What you should do
A verbatim reproduction of the lines below, from the line containing "Click the 全名 text input field" through the line containing "Task: Reset the equation editor input", both ends included, is the whole required output.

Available records
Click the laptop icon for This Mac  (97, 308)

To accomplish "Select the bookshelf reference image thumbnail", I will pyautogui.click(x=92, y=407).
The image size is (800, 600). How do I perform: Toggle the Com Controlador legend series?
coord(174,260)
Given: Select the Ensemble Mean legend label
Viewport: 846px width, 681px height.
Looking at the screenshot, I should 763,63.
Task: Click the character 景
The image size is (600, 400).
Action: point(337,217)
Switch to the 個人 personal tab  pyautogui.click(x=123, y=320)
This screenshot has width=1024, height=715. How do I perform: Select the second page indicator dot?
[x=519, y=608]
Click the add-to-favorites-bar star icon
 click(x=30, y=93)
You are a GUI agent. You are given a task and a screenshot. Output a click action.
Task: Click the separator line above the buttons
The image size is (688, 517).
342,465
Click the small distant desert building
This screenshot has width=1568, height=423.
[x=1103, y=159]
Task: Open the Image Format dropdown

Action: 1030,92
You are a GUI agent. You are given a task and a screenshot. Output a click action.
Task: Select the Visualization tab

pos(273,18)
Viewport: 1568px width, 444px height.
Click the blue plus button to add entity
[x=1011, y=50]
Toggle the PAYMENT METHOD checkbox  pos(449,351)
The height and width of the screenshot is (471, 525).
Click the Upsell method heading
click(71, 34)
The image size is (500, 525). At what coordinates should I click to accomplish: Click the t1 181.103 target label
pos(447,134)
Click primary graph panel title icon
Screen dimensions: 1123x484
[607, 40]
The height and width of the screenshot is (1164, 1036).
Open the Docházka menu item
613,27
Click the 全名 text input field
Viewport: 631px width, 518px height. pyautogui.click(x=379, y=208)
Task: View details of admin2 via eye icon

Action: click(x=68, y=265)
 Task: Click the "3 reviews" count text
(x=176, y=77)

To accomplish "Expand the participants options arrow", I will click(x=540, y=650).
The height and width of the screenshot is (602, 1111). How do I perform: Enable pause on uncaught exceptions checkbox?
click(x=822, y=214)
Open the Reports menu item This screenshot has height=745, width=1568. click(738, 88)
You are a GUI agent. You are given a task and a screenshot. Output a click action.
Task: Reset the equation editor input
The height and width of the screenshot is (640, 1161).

The answer
Click the 全名 text input field
Viewport: 631px width, 518px height. pyautogui.click(x=379, y=208)
Task: View details of admin2 via eye icon

Action: click(x=68, y=265)
 Task: Click the "3 reviews" count text
(x=176, y=77)

To accomplish "Expand the participants options arrow", I will click(x=540, y=650).
The height and width of the screenshot is (602, 1111). How do I perform: Enable pause on uncaught exceptions checkbox?
click(x=822, y=214)
Open the Reports menu item This screenshot has height=745, width=1568. click(738, 88)
You are a GUI agent. You are given a task and a screenshot. Output a click action.
Task: Reset the equation editor input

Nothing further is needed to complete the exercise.